DEV Community

jelizaveta
jelizaveta

Posted on

Efficient Word to Excel Conversion in C#: Preserving Text, Tables, and Styles

In business office and document automation scenarios, Word and Excel are the two most commonly used document formats. Word is more suitable for writing explanatory text and complex layout content, while Excel excels in structured data processing, statistics, and analysis.

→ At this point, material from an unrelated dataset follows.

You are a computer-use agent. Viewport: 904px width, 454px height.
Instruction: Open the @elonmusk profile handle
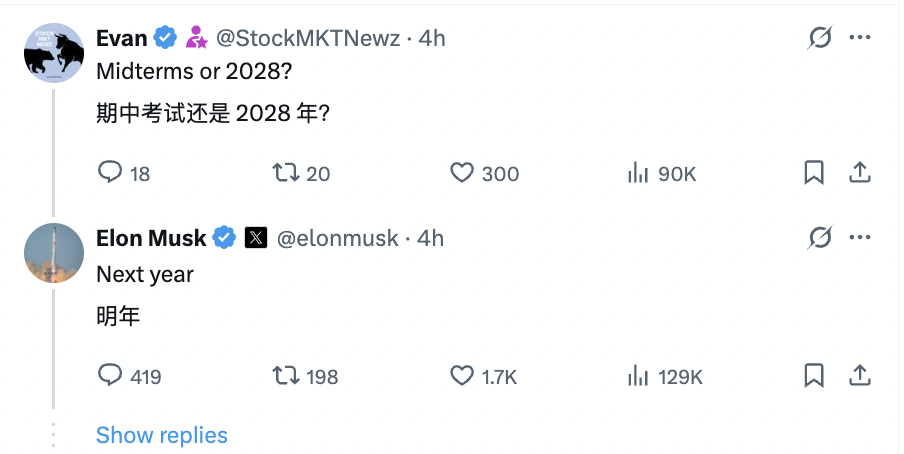click(x=337, y=238)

In practical development, we often encounter the need to convert the content of a Word document (including paragraphs, tables, styles, and even images) into an Excel file for subsequent analysis or archiving .

This article will introduce how to use Spire.Doc for .NET and Spire.XLS for .NET to implement a comprehensive Word to Excel solution in C#, preserving as much of the original text styles, table structures, and image content as possible.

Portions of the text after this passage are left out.